Men are more than comfortable with womanly curves and oftentimes embrace them more than we do. Think the hailed pop tune “Baby Got Back” from Sir-Mix-A-Lot to the curvaceous body shapes of alluring Maxim magazine babes. Even coveted idols from Hollywood’s black-and-white era, like Marilyn Monroe, to bond girl Ursula Andress sported voluptuous figures. Current idols like Jennifer Lopez, Kim Kardashian, and the wife of rapper Ice-T, Coco, benefit from their celebrated shape.
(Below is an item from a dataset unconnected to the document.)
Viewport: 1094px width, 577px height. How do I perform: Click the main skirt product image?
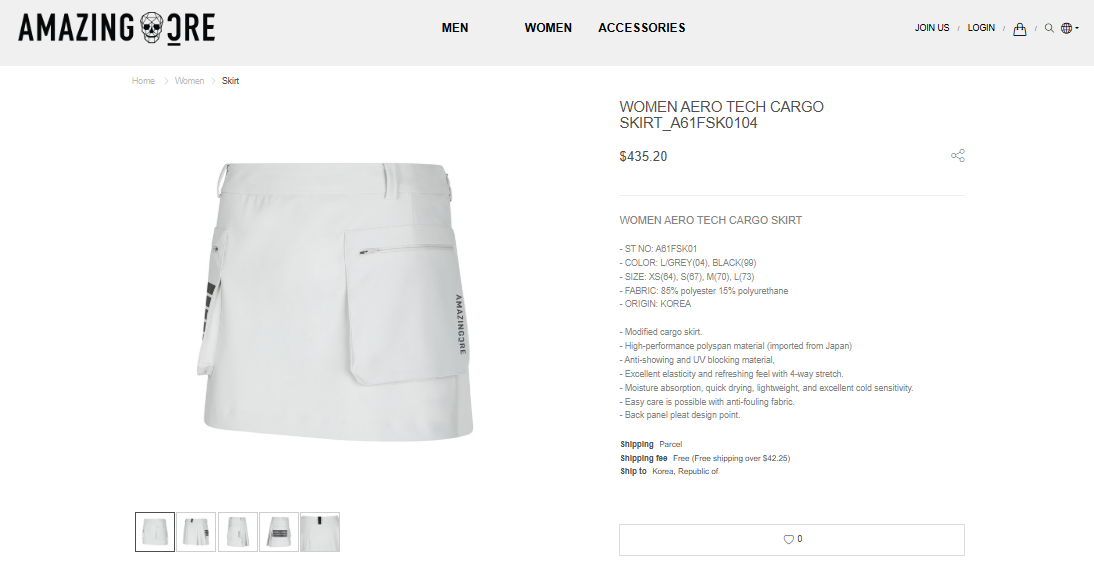(338, 301)
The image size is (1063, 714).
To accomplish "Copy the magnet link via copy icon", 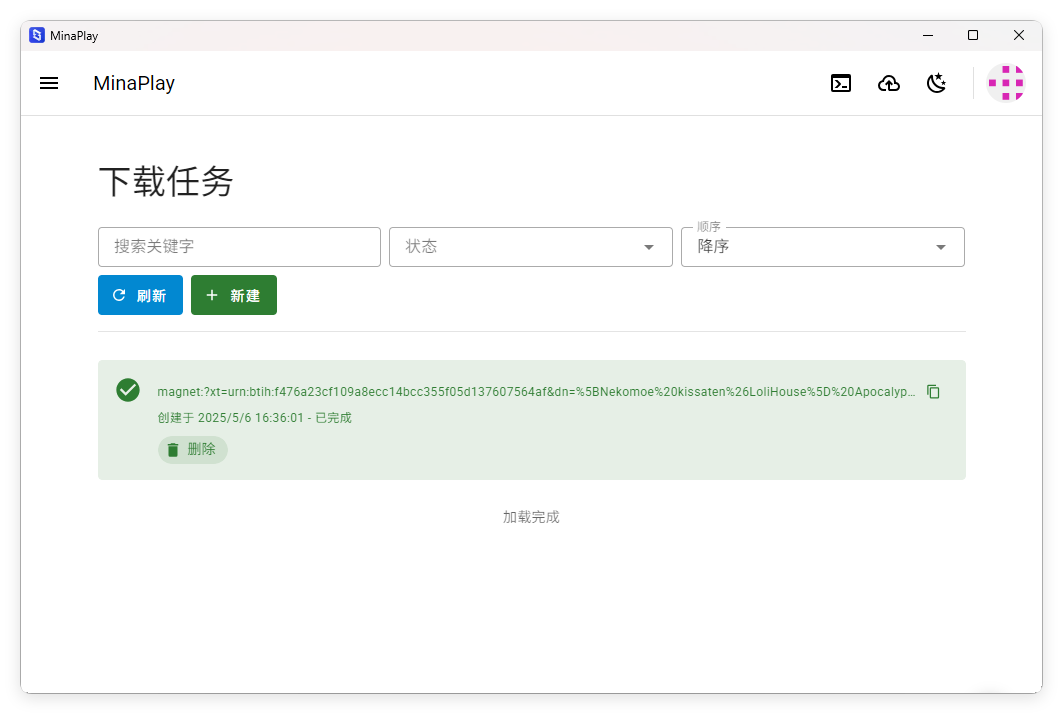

To take it back even further in time, women of the Victorian era paired a corset and bustle duo to create an hourglass figure and by the Edwardian era, dressing to accentuate an “S” curve via more comfortable measures, sans bustle and corset, was still prevalent. Where did women get re-programmed to adopt the thinner-is-better absolute? The obsession over weight from guided fashion outlets and runway shows have left women trampling over their self-esteem to impair their naturally healthy bodies.
Though I’m uncertain at what point societal norms will shift back to cultivating healthy ideals of what a woman’s body should look like, I can say that thanks to friends who have been-there-done-that with their own body image issues and my fervent inclination to seek out confidence boosting mantras, I have ultimately slimmed down my negative thinking to commemorate my curves. Now, with my morning bagel in tow and without a moment’s thought, I take a bite and start work.